Rabu 23 Jan 2019 18:56 WIB

Struktur Pajak Indonesia Harus Dibalik, Ini Alasannya

Penarikan pajak pribadi (PPh 21) masih menjadi pekerjaan rumah besar bagi pemerintah

Rep: Adinda Pryanka/ Red: Nidia Zuraya
Pajak/ilustrasi
Foto: Pajak.go.id
Pajak/ilustrasi

EKBIS.CO, JAKARTA -- Direktur Eksekutif Center for Indonesia Taxation Analysis (CITA) Yustinus Prastowo menilai, penarikan pajak pribadi atau PPh 21 masih menjadi pekerjaan rumah besar bagi pemerintah. Sebab, menurut data yang diolah CITA, jumlahnya masih jauh di bawah Pajak Pertambahan Nilai (PPN)/ PPnBm, PPh 25/29 Badan dan PPh Final.

Pada 2015, Yustinus mengatakan, tercatat PPh 21 berkontribusi 10,80 persen dari total pendapatan pajak. Sedangkan, PPN mencapai 39 persen, PPh 25/29 badan sekitar 17 persen dan PPh Final 11,29 persen.

Kondisi tersebut berbeda dengan di Organisation for Economic Co-operation and Development (OECD) yang diisi negara maju. "Di sana, justru PPh pribadi paling tinggi," ujarnya ketika dihubungi Republika, Rabu (23/1).

Kondisi tersebut memperlihatkan bahwa masih terjadi ketimpangan antara perlakuan terhadap masyarakat atas dan seluruh lapisan masyarakat. Pasalnya, PPN dibebankan kepada semua masyarakat tanpa mengenal kelas.

Menurut Yustinus, apabila ingin adil, kontribusi PPh pribadi harus berada di atas yang lain. Permasalahan Indonesia saat ini adalah bagaimana membalik struktur perpajakan yang ada.

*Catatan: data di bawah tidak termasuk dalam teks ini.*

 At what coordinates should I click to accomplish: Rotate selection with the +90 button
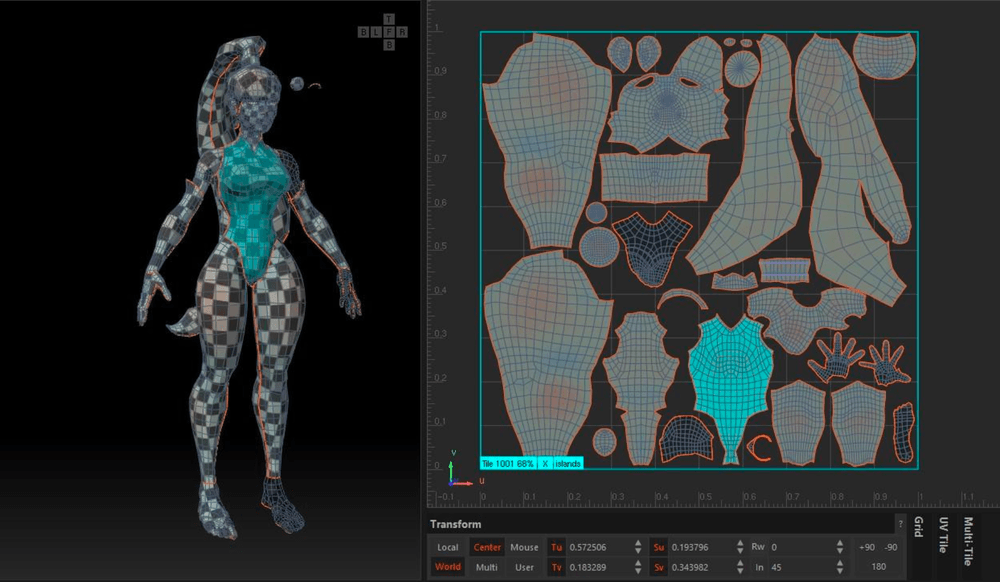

Tujua membalik struktur pajak ini agar orang yang lebih mampu membayar pajak lebih besar dibandingkan orang tidak mampu. Cara ini diyakini Yustinus dapat menjadi solusi permasalahan ketimpangan yang terus menjadi isu nasional maupun dunia.

Meski data diambil tiga tahun lalu, Yustinus mengatakan, proporsi pajak di Indonesia tidak berbeda jauh. Sebab, belum ada kebijakan signifikan dari pemerintah yang mampu meningkatkan proporsi PPh pribadi dibandingkan PPN ataupun PPh badan.

Proporsi PPh pribadi yang rendah di Indonesia bukan tanpa sebab. Menurut Yustinus, selama ini, masyarakat kelas atas memiliki insentif untuk menyembunyikan kekayaan, berbeda dengan karyawan. "Orang kaya bisa memindahkan aset ke luar negeri, sehingga tidak dibebani pajak besar di sini," ucapnya.

Penyebab lainnya, PPh individu hanya terdiri dari empat layer tarif. Yakni, hingga Rp 50 juta per tahun, Rp 50 juta-Rp 250 juta per tahun, Rp 250 juta-Rp 500 juta dan di atas Rp 500 juta. Menurut Yustinus, empat layer tersebut tidak cukup progresif untuk mencapai tahap keadilan yang maksimum.

Dengan empat layer dan jeda yang sempit, Yustinus menilai, tidak akan mendorong pemerataan. Sebab, tarif tertinggi justru diterapkan pada mereka dengan lapisan penghasilan yang melebihi Rp 500 juta.

Yustinus mendorong agar pemerintah dapat membuat kebijakan pajak lebih progresif guna memproteksi kelas menengah dengan memperluas bracket. "Di Amerika saja, layernya bisa sampai tujuh," tuturnya.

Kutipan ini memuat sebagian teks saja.